Ao longo da pandemia, os 43 indígenas da comunidade contraíram Covid-19. Nenhum deles, de acordo com Vaz, desenvolveu a forma mais severa da doença. Os indígenas também não deixaram a comunidade para fazer qualquer tipo de tratamento. “Nós nos tratamos aqui mesmo, com nossa erva medicinal. Nós temos a árvore de sara tudo. Ela é amarga. Também temos capim santo, hortelã, essas coisas”, disse.
As investigações
A reportagem de Amazônia Real procurou o MPF no Amazonas. O órgão informou que encaminhou ofícios à Secretaria de Estado de Meio Ambiente (Sema), à Secretaria Municipal de Meio Ambiente e Sustentabilidade (Semmas), à Empresa Estadual de Turismo do Amazonas (Amazonastur) e à Fundação Municipal de Cultura e Artes (Manauscult). O objetivo é saber que medidas foram adotadas sobre o “cruzeiro macabro”.

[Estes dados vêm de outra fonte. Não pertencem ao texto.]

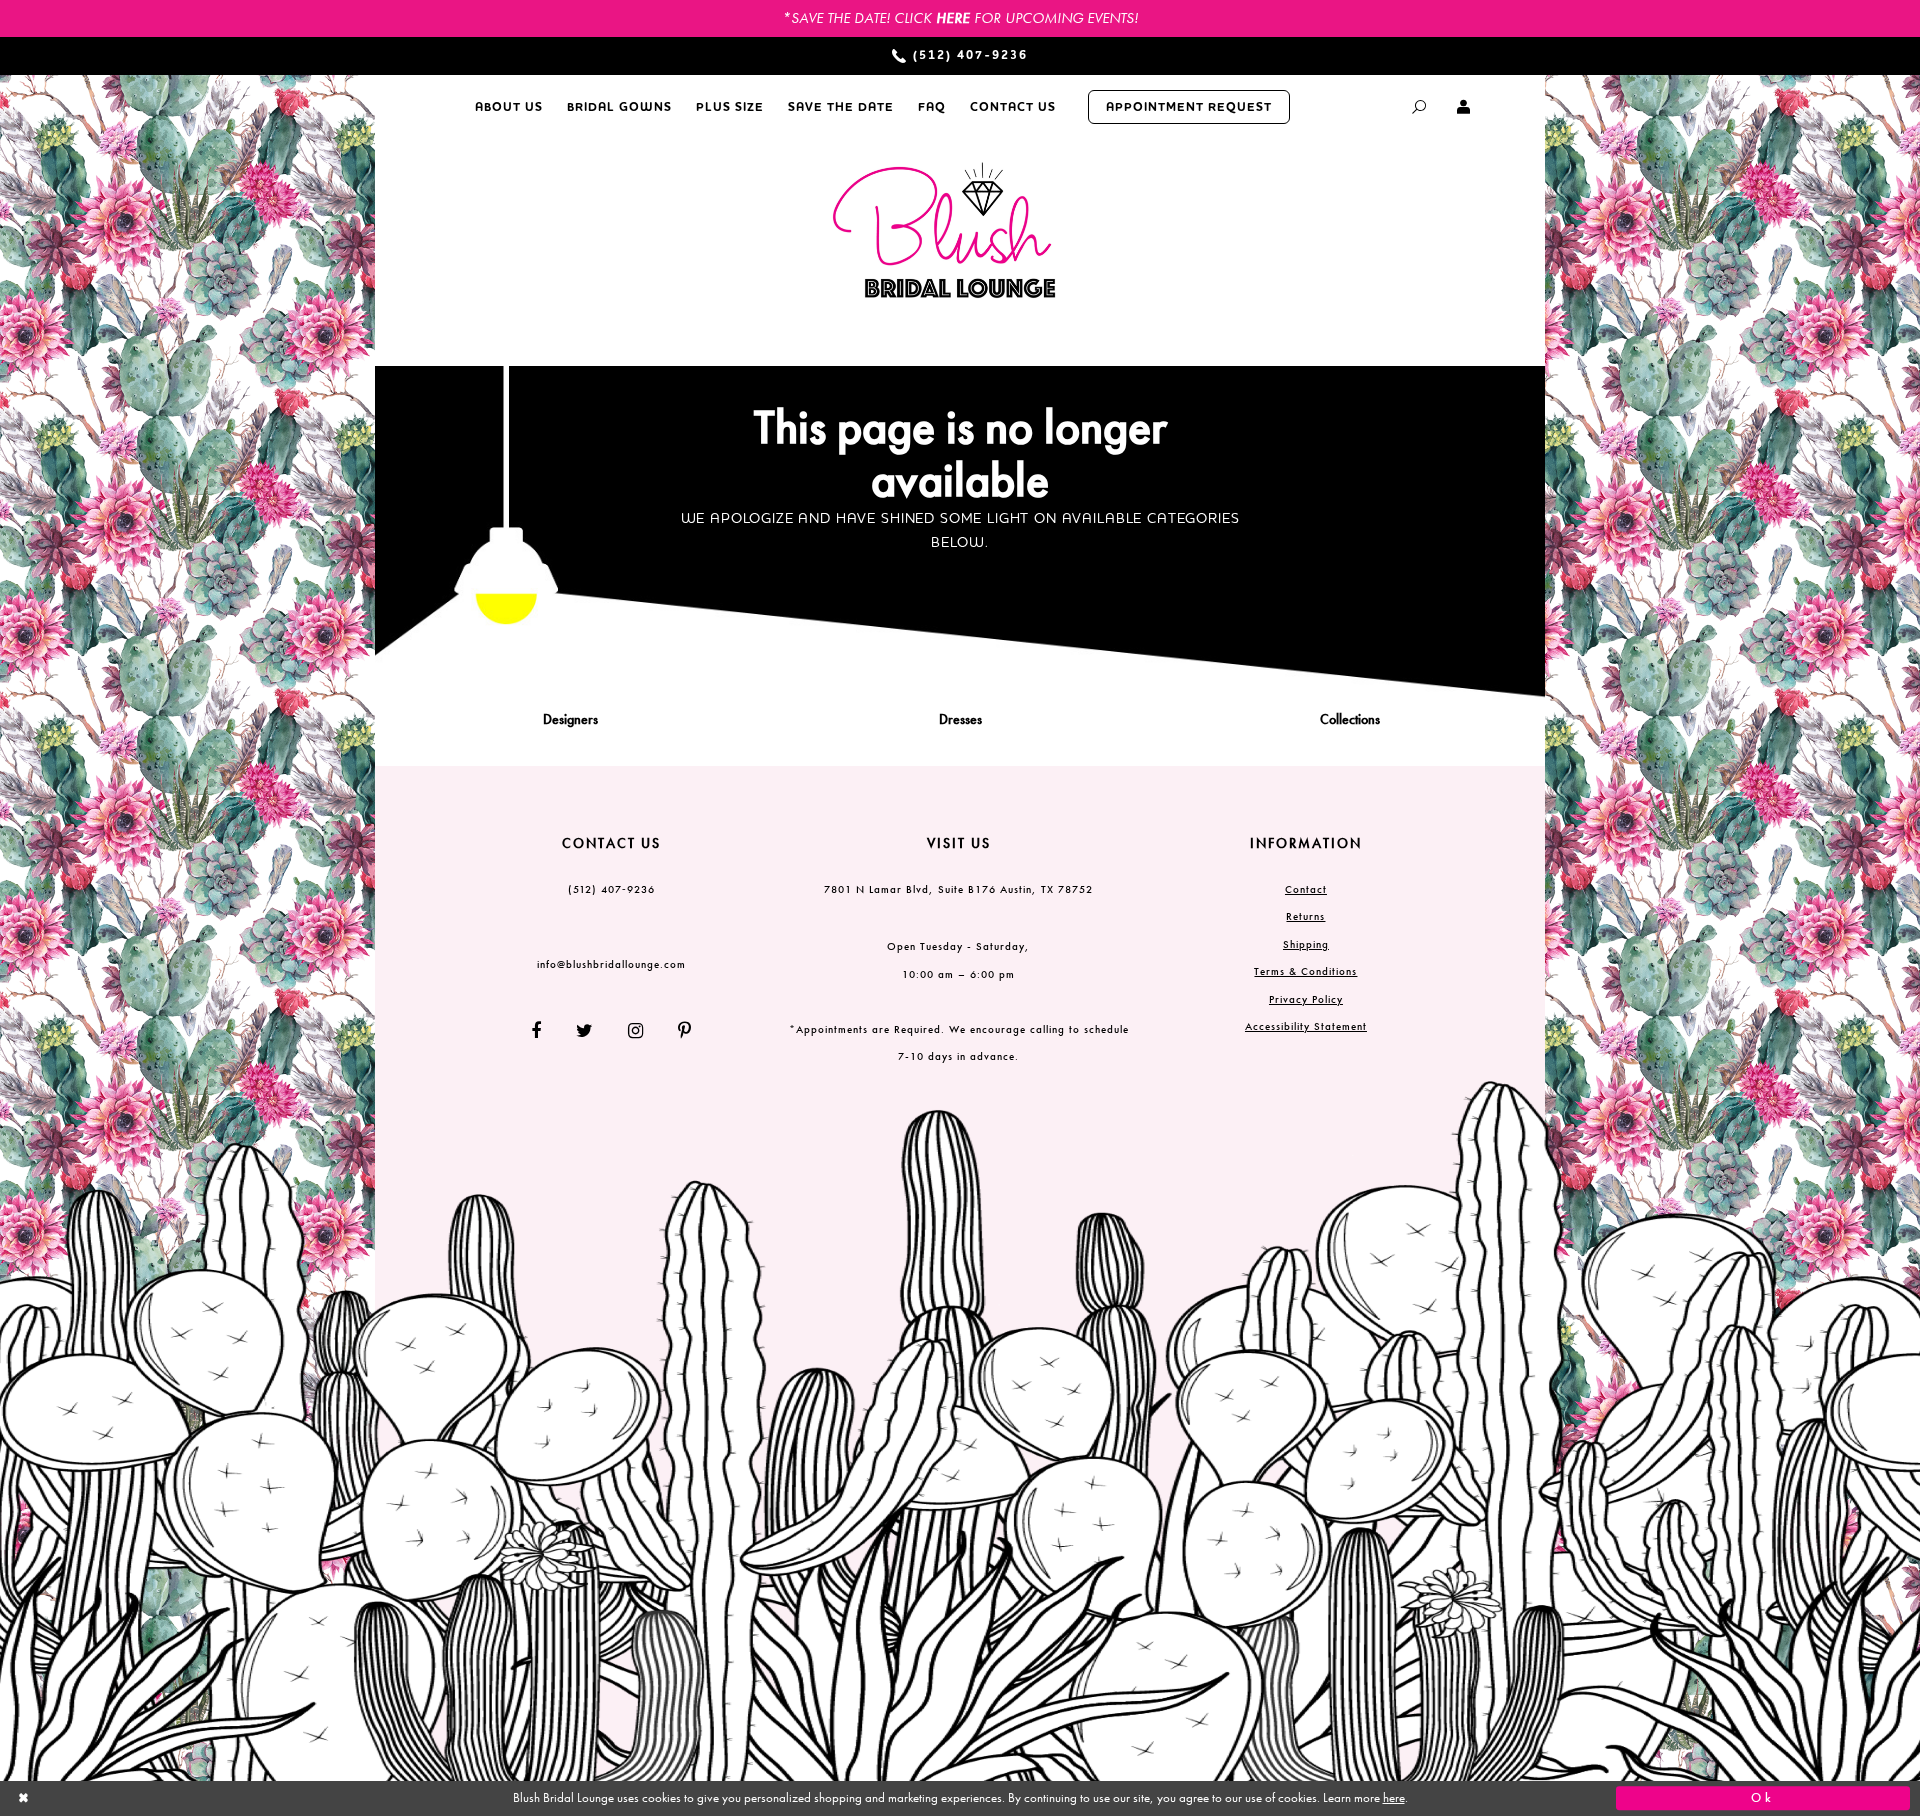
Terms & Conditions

O MPF informou ainda que encaminhou representação ao Ministério Público do Estado do Amazonas (MP/AM) para apuração de possível crime.
A reportagem tentou entrevistar o empresário Waldery Areosa. Em contato com o hotel de selva Amazon Jungle Palace, um funcionário disse que o departamento jurídico entraria em contato para responder a demanda. Até a publicação desta reportagem não houve retorno.